From this, we randomly split this data into training and validation datasets and save them as TF records in Cloud Storage. For this case we split it into 70 percent training and 30 percent validation datasets (note, you can use 80/20 as well or other desired combinations, as long as the training dataset is larger than the validation).
This means the model studies and learns from the training dataset, and the validation dataset is used like an exam, to make sure its learning to generalize to data it hasn't seen before.
Creating a model
Next we use Vertex AI, Google’s machine learning platform to train and validate the model, using Tensorflow Keras. We specifically use a convolutional neural network, which is an ML technique that works well with image data; and receives a patch of pixels where the power plant is at its center. Each pixel in Sentinel 2 is approximately 10 meters, and so for this problem, we decided to use a padding of 16 pixels around the plant, making a consistent patch size of 33x33 pixels. The plant is at the center.
That means that our 33 by 33 patch is around 330 meters by 330 meters of coverage, and that the model returns the percent probability of whether it deems the plant is ON.

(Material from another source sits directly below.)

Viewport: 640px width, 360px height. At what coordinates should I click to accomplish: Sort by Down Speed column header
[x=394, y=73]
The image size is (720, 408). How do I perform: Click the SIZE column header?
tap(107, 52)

🛎️ Note: Vertex AI Training has a feature called autopackaging, which will build a custom Docker image based on your training code, push the image to Container Registry, and start a custom training job based on the image. This is a great option if you do not want to build your own image, or are not very familiar with Docker. The reason we did not use this lovely feature in our sample is because Colab notebooks at this time do not support Docker containers. For more information on autopackaging in Vertex AI training check out this tutorial.
Export model and run as a prediction service
Once we are happy with our model, it is stored into Cloud Storage. And in order to use that model to make predictions of any coal plant, we deploy it on Cloud Run and make it a predictions service.

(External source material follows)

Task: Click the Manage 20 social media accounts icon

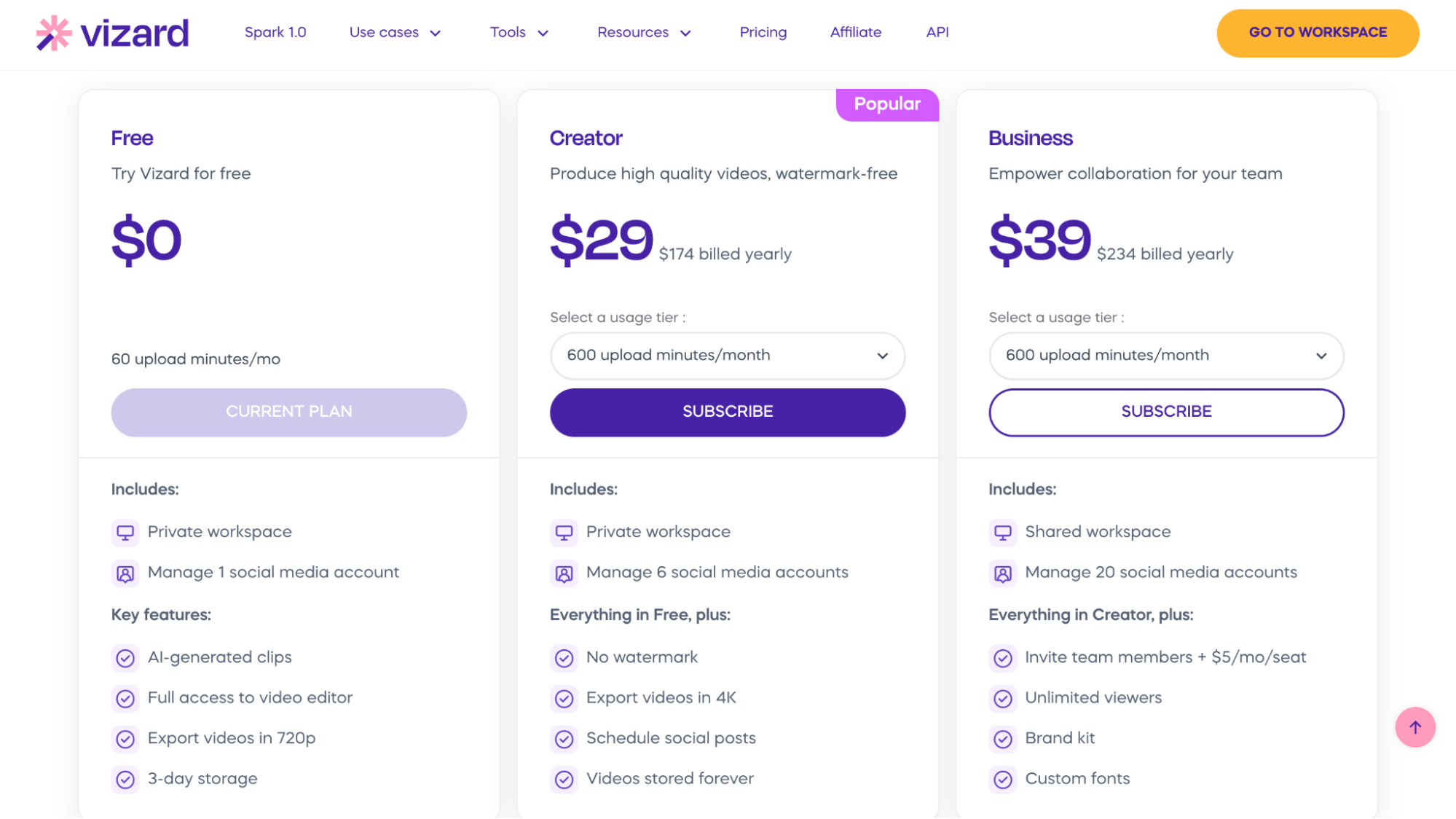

Since our sample code lives in a Colab notebook, we can also visualize the results of the predictions from Cloud Run in Colab by using a Python library called Folium.
Try it out
To access data on carbon pollution visit Climate TRACE’s free web app. However if you would like to build your own geo-classification model of coal plants, check out our code sample in a hosted notebook that we published on GitHub. It was created by our peer Nikita Namjoshi. It requires no prior knowledge and it contains all the code you need to train a model, run predictions, and visualize it on a map.
You must visit the notebook interface by simply scrolling to the bottom of the GitHub page and click “Open in Colab” or click this link directly. In this hosted notebook, you will click each “run” ▶️ icon to see its logic get processed for every section.
🛎️IMPORTANT: You can view the code without a Google Cloud project, however if you would like to run the code on Cloud resources (recommended) you will need to have a Google Cloud project with billing enabled and enter it in the notebook along with creating a uniquely named storage bucket. If you do not have one, here is a link to starting a free trial that contains $300 in funds (friendly reminder, the total cost to run this sample is less than $1 so you are covered by the trial). When finished running the notebook with your Cloud resources, we also recommend deleting the compute resources after if you will no longer be using them to avoid ongoing costs.
The total cost to run this sample is around $1, here are the details by product:
🗺️ Google Earth Engine (dataset extraction of satellite images): Free to the public, just requires registering for an account.
👟 Vertex AI (training a model with a GPU): around $1
🏭 Colab Notebook to visualize results on a map: Free to the public, just requires a Google Cloud project with billing enabled to run the code.